O escritor saudita Mohammed al-Shaikh defendeu a proibição dos palestinos de participarem da peregrinação islâmica do haj para Meca, depois que apareceu um vídeo mostrando palestinos, no último haj, com bandeiras palestinas entoando, "com sangue, com a alma, nós a recuperaremos, Mesquita de Al-Aqsa!" A Arábia Saudita tem leis rigorosíssimas que proíbem qualquer atividade política durante o haj. Foto: Haj peregrinos dentro e ao redor da Grande Mesquita de Meca e também no piso superior durante as rezas noturnas. (Imagem: Al Jazeera/Wikimedia Commons) |
Será que é verdade? Se for, por que então? Lamentavelmente, os palestinos têm a fama de trair seus irmãos árabes, até de apunhalá-los pelas costas. Senão vejamos: os palestinos apoiaram Saddam Hussein quando da invasão do Kuwait pelo Iraque em 1990, um país do Golfo que, juntamente com seus vizinhos, doava todos os anos dezenas de milhões de dólares aos palestinos a título de ajuda.
É exatamente por conta dessa deslealdade que um número cada vez maior de árabes, particularmente os que vivem nos países do Golfo, vêm alimentando a fama dos palestinos nos últimos anos.
No entanto, de uns meses para cá, a visão negativa que os árabes têm em relação aos palestinos, ventilada na maioria das vezes através da mídia tradicional e das redes sociais, agrava ainda mais a situação, tornando-a por vezes apelativa.
Alguns escritores e jornalistas árabes expressaram indignação diante da oposição dos palestinos aos planos de paz, particularmente ao "Acordo do Século" a ser divulgado pela administração americana.
Eles acusam os palestinos de terem deixado escapar um sem-número de oportunidades, salientando que o "Acordo do Século" poderia bem ser a "última chance dos palestinos de estabelecerem um estado."

# [Objetivo declarado 1]
Reescreva o trecho sobre os palestinos de "É exatamente por" a "por vezes apelativa.", trocando "deslealdade" por "infidelidade".
# [Objetivo declarado 2]
Segundo o trecho sobre os palestinos, em que ano o Iraque invadiu o Kuwait?
# [Objetivo declarado 3]
Por favor, escreva a continuação do trecho sobre os palestinos a partir da última frase apresentada.
O material que vem depois não tem relação com o trecho sobre os palestinos.

Um bloco de dados
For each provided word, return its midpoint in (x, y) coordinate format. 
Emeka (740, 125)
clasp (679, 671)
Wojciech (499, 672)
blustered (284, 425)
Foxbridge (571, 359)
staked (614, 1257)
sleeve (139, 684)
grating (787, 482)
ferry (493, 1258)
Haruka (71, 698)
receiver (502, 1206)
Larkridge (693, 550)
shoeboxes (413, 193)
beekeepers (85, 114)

# [Resposta escrita 1]
É exatamente por conta dessa infidelidade que um número cada vez maior de árabes, particularmente os que vivem nos países do Golfo, vêm alimentando a fama dos palestinos nos últimos anos.
No entanto, de uns meses para cá, a visão negativa que os árabes têm em relação aos palestinos, ventilada na maioria das vezes através da mídia tradicional e das redes sociais, agrava ainda mais a situação, tornando-a por vezes apelativa.

# [Resposta escrita 2]
Em 1990.

# [Resposta escrita 3]
O saudita Khalid Ashaerah, acusou os palestinos de "traidores" ressaltando esperar que Israel seja "vitorioso" em cima dos palestinos.
Os ataques dos árabes contra os palestinos refletem uma intensa e crescente desilusão no mundo árabe no que tange os palestinos e a qualquer coisa que tenha a ver com eles.
No âmago desse profundo sentimento de desilusão se encontra a convicção dos árabes segundo a qual, apesar de tudo que fizeram para ajudar seus irmãos palestinos nas últimas sete décadas, os palestinos provaram ser invariavelmente mal-agradecidos para com os povos e países árabes e muçulmanos.
Tamanho alastramento da concepção ora sendo expressada em vários países árabes, imputa aos palestinos a traição a seus irmãos árabes e muçulmanos. Conforme um ditado árabe, essa visão os acusa de cuspirem no prato que comeram. A representação se refere à ajuda financeira que os palestinos vêm recebendo de muitos países árabes, por décadas a fio.
Até há poucos anos, eram os egípcios que encabeçavam a campanha antipalestina no mundo árabe. Proeminentes personalidades da mídia, jornalistas, escritores e políticos egípcios pareciam competir uns com os outros pelo galardão para quem atacasse os palestinos com mais rigor.
Os egípcios dirigem suas críticas contra o grupo terrorista palestino Hamas que controla a Faixa de Gaza, um enclave costeiro que faz fronteira com o Egito. Os críticos egípcios, cuja maioria é cupincha do regime do presidente egípcio Abdel Fattah el-Sisi, veem o Hamas, braço da organização Irmandade Muçulmana, ora proscrita no Egito, como ameaça à estabilidade e à segurança nacional do Egito.
Esses críticos também parecem estar loucos da vida com as desmensuradas críticas dos palestinos ao presidente Sisi por este ter, ao que consta, boas relações com Israel e com a administração americana.
Ao que tudo indica, os palestinos acreditam que Sisi conspira contra eles em conluio com Israel e com a administração americana. Por exemplo: eles destacam que em maio deste ano o primeiro-ministro de Israel Benjamin Netanyahu chamou Sisi de "meu amigo." Netanyahu havia agradecido a Sisi por ele ter enviado dois helicópteros para combater incêndios florestais em Israel. "Eu sou grato ao meu amigo, o presidente egípcio Sisi, por ele ter enviado os dois helicópteros," salientou Netanyahu.
"Em vez de defenderem a causa deles, os palestinos preferem insultar Sisi e o povo egípcio," ressaltou o consagrado jornalista egípcio Azmi Mujahed.
"Eu tenho um recado para os mendigos palestinos que venderam suas terras e sua honra: Vocês estão xingando o Egito, suas forças armadas e o presidente. Vocês são um bando de gente execrável. Quem insulta nosso presidente insulta a nós todos."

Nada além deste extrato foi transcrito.